Crisis happens when we fail to look at the large picture, but who is standing far enough away to see?
to:
Artist Fritz Haeg thinks we should follow Buckminster Fuller’s advice. “Basically, his theory is that the powers that be want us to be specialists,” he tells this month’s Art Review, “Because they don’t want us to see the big picture, because the more you see the big picture, the more you are apt to question things. He’s saying that decades ago, but I think its even more true today.”
and furthermore:
Public Service Announcements have always provided hackneyed obvious information (”Give a hoot, don’t pollute.”) We should have Public Education Announcements: 30 seconds of Spanish phrases, Newton’s Laws, or basic geometry theorems. Everyone would be able to explain the second law of thermodynamics as quickly as we can say “Shoulda Hada V8.”
Brava!

We need more renaissance (wo)men, omnologists, and generalists.
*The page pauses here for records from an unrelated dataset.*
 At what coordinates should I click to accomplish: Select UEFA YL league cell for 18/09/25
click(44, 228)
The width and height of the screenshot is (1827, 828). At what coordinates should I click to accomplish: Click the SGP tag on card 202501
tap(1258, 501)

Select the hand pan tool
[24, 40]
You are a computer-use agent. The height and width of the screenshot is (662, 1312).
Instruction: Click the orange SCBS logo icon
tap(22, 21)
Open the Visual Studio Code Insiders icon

To navigate through this century we'll still need specialists, but as a standard, specialization is limiting. Over-specialization stems from old world guild secrets and old school paranoid nationalism. It is a defunct system and needs to be reformatted. (see)

What we're short on is people like Leonardo, Mary Somerville, Buckminster Fuller and Howard Bloom. What we're woefully bereft of is the "informed citizenry" necessary for a properly functioning democracy as well as an emerging global economy.

Fuse this with the speculative cast of science fiction and we're going somewhere. Science fiction has, collectively, been a sort of surrogate renaissance man in a society needing all the vision it can get.

It will be interesting to see how nascent fields like speculative fiction, future studies, omnology and generalism will grow, merge and transform over time. It would be helpful if more traditional disciplines were to adopt this kind of thinking and help facilitate connections. Entire new fields of study could emerge, like macro-omnology, comparative science, urban synergetics or psychohistory.

There are encouraging signs that this is already happening. Now we need to catch up with the "informed citizenry" part. Start with the kids.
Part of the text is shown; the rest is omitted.